At a recent dinner party in London I found myself robustly defending Spanish fiestas, the annual lively festivals and street parties that form the backbone of community life in Spain.
One of the guests alluded to the giant Tomatina fiesta in the village of Buñol in Valencia at which as many as 50,000 people participate and throw more than 150,000 ripe tomatoes. She complained that lobbing tomatoes at fellow revellers seemed a rather childish concept. Another alluded to a rice throwing event in the north of Spain, asserting that the small missiles were a health and safety hazard and could put someone’s eye out. I told them that if they were concerned about tomatoes and rice grains, they’d certainly run a mile from the annual Jarramplas festival in Piornal in Extramadura when inhabitants surge through the streets hurling nigh on 15,000 turnips at a masked man dressed as a devil with horns and a large snout. Furthermore, I admitted that I had participated in both the grape throwing festival to celebrate the harvest in Majorca and the annual hazelnut shell fight at the St Joan festival in Menorca. Why, they wanted to know? A good question.
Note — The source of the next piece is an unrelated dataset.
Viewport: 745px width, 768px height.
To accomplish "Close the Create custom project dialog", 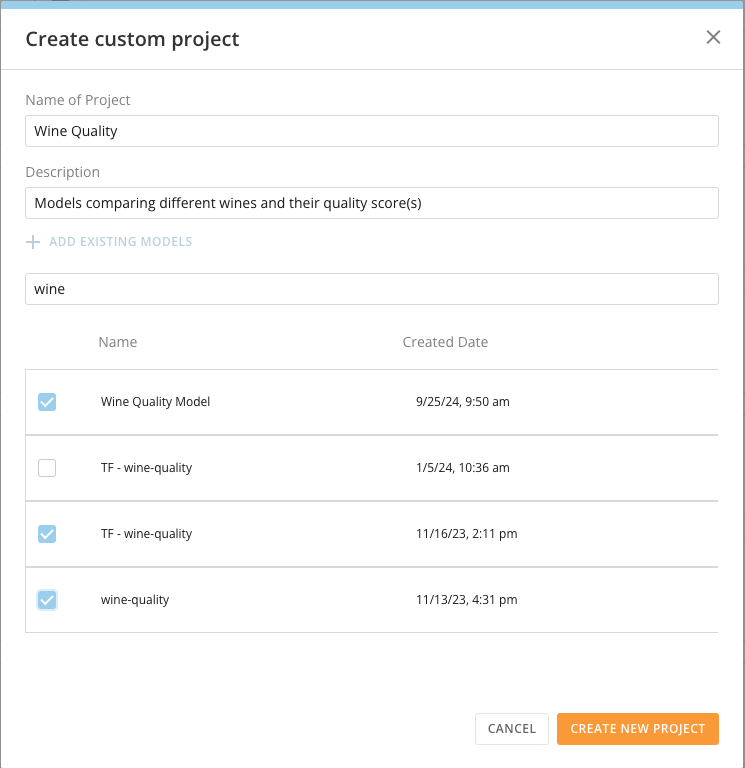I will [x=713, y=38].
To the unsuspecting tourist, some of Spain’s fiestas might appear bizarre if not rather alarming. Take the annual Moors and Christians ‘mock’ battle that occurs in various parts of Spain and Majorca. In my rural town of Soller the event is so realistic that for the uninitiated visitor it can prove quite unnerving. Hordes of sabre-rattling pirates with blackened faces and emitting blood curdling roars, sail into the port while appropriately attired peasants rush at them, firing blunderbusses into the air and letting off firecrackers. Thick acrid smoke assails the nostrils as later a grand battle between the two factions kicks off in Soller town.
And then of course there is our famous Nit de Foc, night of fire, when devils and demons run amok in the town square, prodding participants with pitch forks and spraying burning cinders onto the ground. Locals arrive in wet clothes and hoodies to prevent anything catching alight and the fire brigade is on standby. Oh what fun!
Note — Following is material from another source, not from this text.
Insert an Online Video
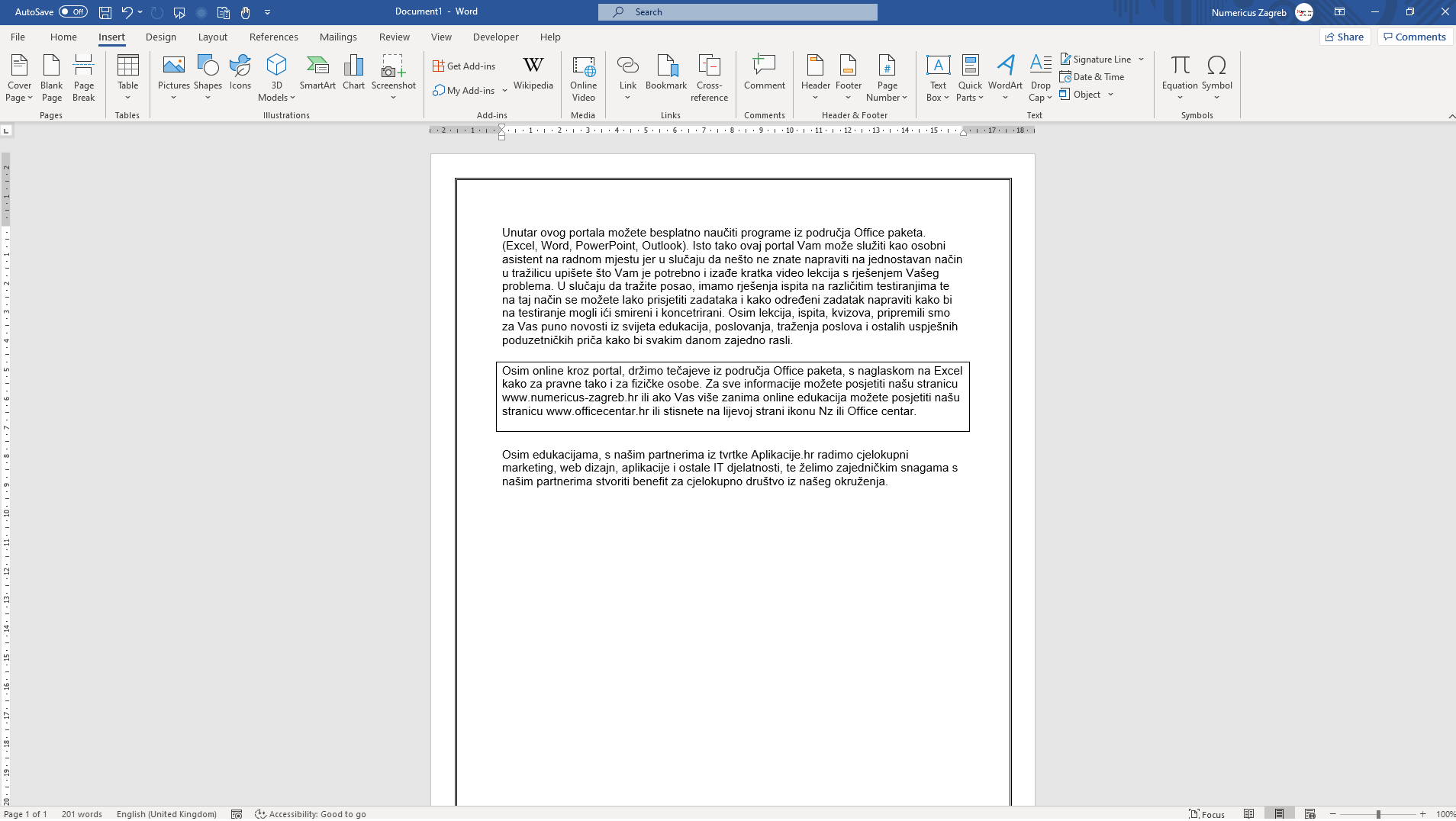(583, 77)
The sheer scale and variety of fiestas across Spain is breathtaking. There are the famous ones such as Las Fallas in Valencia at which giant paper mache characters are burnt, or Pamplona’s bull running in San Fermin, and let’s not even touch on the pre-Lent Carnival celebrations or the Easter, Christmas and Three Kings parades. Often festivals have spectacular attractions such as the building of human towers, known as Castells. The team work, concentration and trust required by the intrepid participants is genuinely humbling and moving.
I was at pains to explain to my fellow diners that the origins of fiestas in Spain lie in the country’s rich and varied historical past-sometimes emanating from Roman or Moorish history or events of the Middle Ages. The most important aspect of these often high octane celebrations has to be the spontaneity and the coming together of a community to share a wonderful experience. There might be elements that appear dangerous, outrageous, childish, non-politically correct, strange or downright silly but that’s part of the fun of it.
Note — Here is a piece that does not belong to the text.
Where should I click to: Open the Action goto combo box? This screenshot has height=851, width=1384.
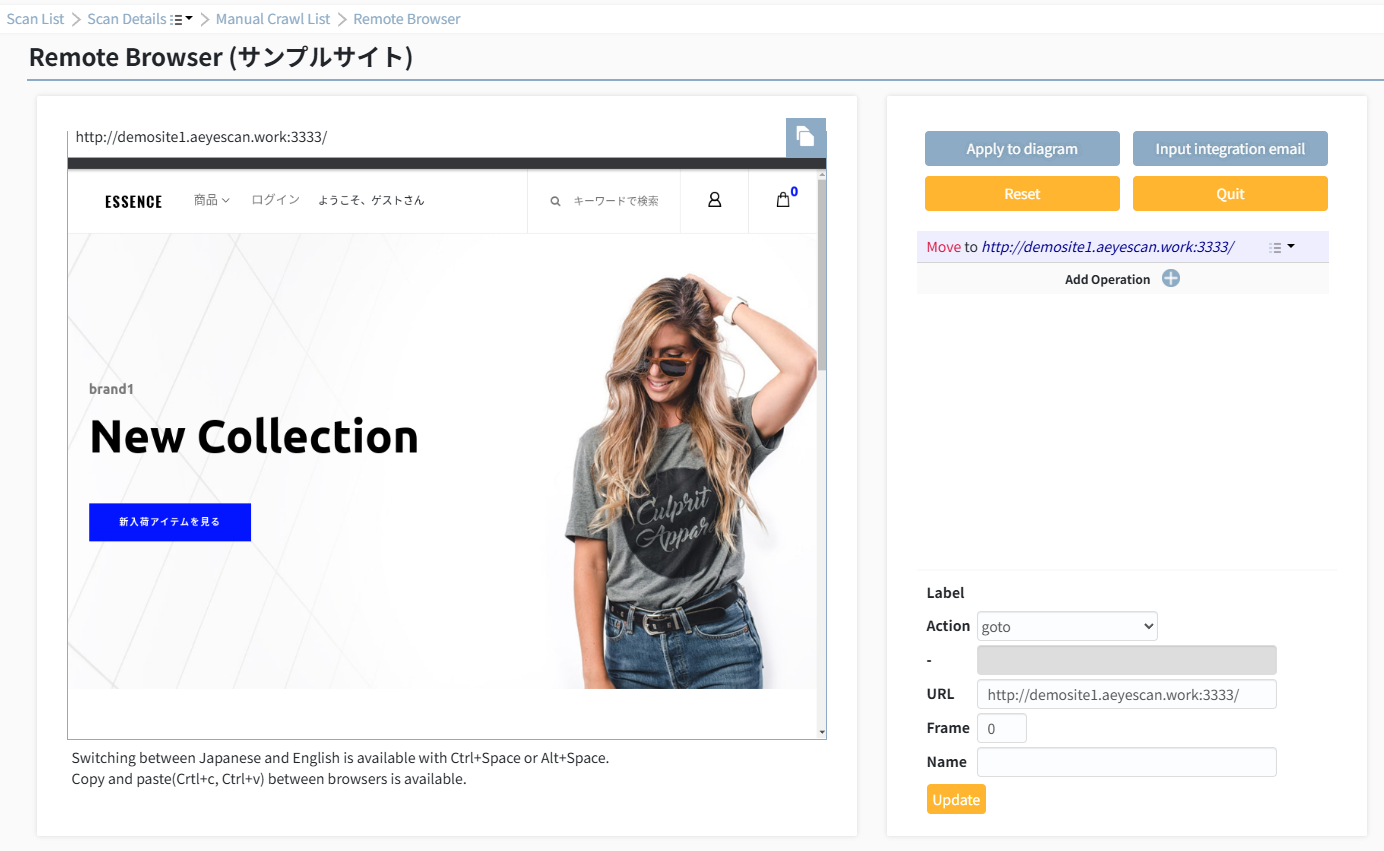[x=1067, y=626]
At fiestas normal rules need not apply and people can truly let their hair down. They can sing and laugh, drink too much, stay up all night, dance with devils, dress up in fantastical outfits or let off steam by throwing vegetables at an object of scorn. Everything is possible and happily at odds with the structure of every day life and yet these extravaganzas rarely descend into chaos. There is control and an underlying respect for the history and traditions of the event.
When living in Spain it is quite easy to shift from wide-eyed spectator to dare-devil participant which is how I’ve often found myself in the midst of the action. Mind you, I’d draw the line at bull running and nothing in the world would induce me to form part of a human tower, even with the promise of a spectacular view from the top.